The one Danger Zone area though is when they want something between WordPress and a "real" app. A lot of the clients I've talked to already have WordPress and are really trying to stretch the framework to places it isn't really made to go. Those customers often think "I should be able to get a full app built for <=$10,000" and often shop around until they find someone who will accept it, and then they usually end up getting a bad/buggy product that is slow as dirt. At that point it's often too late as well because nobody wants to pay to start over. For those clients though I wouldn't recommend Elixir because they would almost rather spend more in maintenance costs than in initial development because the numbers feel smaller when spread out, even if they add up to more in the long run and with a much worse product.

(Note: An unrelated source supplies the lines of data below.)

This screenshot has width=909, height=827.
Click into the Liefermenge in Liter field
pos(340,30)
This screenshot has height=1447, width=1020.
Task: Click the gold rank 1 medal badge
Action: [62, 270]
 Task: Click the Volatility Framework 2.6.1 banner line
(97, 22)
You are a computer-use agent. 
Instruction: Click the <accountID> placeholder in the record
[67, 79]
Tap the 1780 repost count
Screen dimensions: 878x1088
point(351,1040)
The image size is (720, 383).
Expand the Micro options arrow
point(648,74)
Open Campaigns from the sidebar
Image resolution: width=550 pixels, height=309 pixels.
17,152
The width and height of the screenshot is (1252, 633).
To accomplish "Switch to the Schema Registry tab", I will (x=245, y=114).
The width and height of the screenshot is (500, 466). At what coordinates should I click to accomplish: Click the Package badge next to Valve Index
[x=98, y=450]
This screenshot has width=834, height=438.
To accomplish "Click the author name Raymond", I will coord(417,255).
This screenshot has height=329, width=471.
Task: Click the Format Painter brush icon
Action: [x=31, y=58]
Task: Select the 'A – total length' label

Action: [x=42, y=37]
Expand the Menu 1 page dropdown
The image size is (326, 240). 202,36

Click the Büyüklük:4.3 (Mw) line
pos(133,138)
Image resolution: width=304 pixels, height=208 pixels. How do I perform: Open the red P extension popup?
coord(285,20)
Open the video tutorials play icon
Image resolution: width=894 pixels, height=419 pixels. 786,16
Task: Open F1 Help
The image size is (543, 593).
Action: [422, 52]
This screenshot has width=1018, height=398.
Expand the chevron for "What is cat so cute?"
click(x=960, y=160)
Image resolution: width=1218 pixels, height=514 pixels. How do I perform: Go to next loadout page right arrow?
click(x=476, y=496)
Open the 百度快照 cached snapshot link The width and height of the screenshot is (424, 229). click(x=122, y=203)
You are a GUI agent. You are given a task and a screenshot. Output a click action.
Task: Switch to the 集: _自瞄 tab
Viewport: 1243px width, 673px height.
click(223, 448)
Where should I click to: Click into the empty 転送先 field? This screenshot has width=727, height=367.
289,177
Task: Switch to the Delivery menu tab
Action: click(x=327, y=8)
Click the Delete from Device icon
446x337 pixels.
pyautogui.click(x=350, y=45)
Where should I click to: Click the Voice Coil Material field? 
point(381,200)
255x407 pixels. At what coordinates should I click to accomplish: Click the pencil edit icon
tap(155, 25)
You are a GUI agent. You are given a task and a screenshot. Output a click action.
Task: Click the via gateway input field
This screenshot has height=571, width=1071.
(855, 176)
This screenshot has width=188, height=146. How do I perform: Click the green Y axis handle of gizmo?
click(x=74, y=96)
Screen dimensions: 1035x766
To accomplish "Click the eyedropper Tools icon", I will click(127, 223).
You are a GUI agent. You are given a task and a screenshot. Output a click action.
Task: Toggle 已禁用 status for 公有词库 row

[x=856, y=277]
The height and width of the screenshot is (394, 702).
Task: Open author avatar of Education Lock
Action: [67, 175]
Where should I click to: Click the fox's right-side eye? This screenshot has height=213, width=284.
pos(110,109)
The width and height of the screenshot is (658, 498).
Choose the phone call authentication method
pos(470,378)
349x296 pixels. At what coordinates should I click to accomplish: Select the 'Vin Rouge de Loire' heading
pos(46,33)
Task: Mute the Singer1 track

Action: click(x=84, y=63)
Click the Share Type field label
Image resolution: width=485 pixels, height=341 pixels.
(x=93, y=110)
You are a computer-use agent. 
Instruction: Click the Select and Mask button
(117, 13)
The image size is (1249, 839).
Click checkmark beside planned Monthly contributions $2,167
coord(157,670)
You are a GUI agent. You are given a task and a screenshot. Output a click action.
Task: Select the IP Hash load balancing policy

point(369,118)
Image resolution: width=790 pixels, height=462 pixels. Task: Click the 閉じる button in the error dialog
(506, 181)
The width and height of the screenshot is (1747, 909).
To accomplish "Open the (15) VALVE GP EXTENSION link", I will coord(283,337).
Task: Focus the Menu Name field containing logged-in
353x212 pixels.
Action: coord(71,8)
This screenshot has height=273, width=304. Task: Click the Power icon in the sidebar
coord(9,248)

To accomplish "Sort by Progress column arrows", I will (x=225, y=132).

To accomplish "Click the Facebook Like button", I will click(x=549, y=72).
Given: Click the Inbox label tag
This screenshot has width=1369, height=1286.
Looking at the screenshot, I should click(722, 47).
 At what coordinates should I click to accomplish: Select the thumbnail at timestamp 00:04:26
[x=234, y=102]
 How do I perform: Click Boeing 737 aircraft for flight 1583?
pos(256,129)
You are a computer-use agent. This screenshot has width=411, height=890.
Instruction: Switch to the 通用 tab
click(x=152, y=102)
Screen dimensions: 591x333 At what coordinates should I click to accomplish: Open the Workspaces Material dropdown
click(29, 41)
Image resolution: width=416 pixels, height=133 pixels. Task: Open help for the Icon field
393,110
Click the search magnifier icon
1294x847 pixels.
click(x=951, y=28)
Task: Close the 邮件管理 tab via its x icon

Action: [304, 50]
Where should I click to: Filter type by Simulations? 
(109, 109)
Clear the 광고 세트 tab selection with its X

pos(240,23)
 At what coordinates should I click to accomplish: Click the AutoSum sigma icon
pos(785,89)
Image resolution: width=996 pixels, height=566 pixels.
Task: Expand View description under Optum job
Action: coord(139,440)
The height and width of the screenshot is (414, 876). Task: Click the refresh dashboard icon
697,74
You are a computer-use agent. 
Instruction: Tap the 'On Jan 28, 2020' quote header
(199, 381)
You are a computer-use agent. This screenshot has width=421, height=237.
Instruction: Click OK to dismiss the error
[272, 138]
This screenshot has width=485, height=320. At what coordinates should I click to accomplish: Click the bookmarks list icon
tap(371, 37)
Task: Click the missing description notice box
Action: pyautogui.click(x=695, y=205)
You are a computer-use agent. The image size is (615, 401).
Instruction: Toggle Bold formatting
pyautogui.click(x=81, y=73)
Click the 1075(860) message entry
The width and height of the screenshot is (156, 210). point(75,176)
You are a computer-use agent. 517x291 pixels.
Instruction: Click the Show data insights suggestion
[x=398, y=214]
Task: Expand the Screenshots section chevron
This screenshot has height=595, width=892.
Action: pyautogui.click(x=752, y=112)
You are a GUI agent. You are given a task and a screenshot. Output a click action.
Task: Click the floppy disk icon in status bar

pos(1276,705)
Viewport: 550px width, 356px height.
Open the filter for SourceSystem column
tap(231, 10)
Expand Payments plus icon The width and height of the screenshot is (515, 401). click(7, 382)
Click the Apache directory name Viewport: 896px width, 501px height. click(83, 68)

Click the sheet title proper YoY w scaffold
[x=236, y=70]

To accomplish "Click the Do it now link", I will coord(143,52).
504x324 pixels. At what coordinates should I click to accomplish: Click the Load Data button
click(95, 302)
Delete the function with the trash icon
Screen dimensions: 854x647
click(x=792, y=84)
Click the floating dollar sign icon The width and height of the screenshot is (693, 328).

That is not to say of course that any Elixir app is going to be better - there are bad Elixir devs just like any stack, though I think Elixir's relative lack of popularity actually leads to an overall more skilled dev pool.
In the context that doesn't really say a lot, they pay the floor guy and the architect to solve problems, just different problems.
>they are trapped in an institutional/corporate mindset (old patterns are most suitable, 'best practice', 'reliable, proven tech' and such)
While true, it is also correct. From their perspective Elixir is an exotic material, the next "one they pay to solve their problems" is not going to know how to work with it, scrap it, and start over. Therefore the Elixir solution isn't a good solution for them.
As a business man once told me, "I never saw a feature I liked so much that I was wiling to pay for it twice."
The worker is stateless and "dumb" by design (currently it runs on serverless functions) - it just calls SQL functions: "poll_for_tasks" to get some tasks from the queue and then either "complete_task" or "fail_task" after executing user code - that's it, nothing more, so it should be relatively easy to adopt it to other runtimes.
I have written a small architecture primer on pgflow if anyone is interested in its simple but flexible design https://www.pgflow.dev/concepts/how-pgflow-works/
Also FOR UPDATE SKIP LOCKED is interesting.
One thing worth looking into if you do this in production is adding a way to add partitions such that each partition is single threaded. It’s the only way to guarantee ordering if your jobs are doing anything non-deterministic.
We increased partition counts on sale days and it works well for us.
Couple of gotchas we had were.
1) Using hashtext from postgres is sketchy.
2) Increasing partiton count is an orchestra which requires stopping the partition.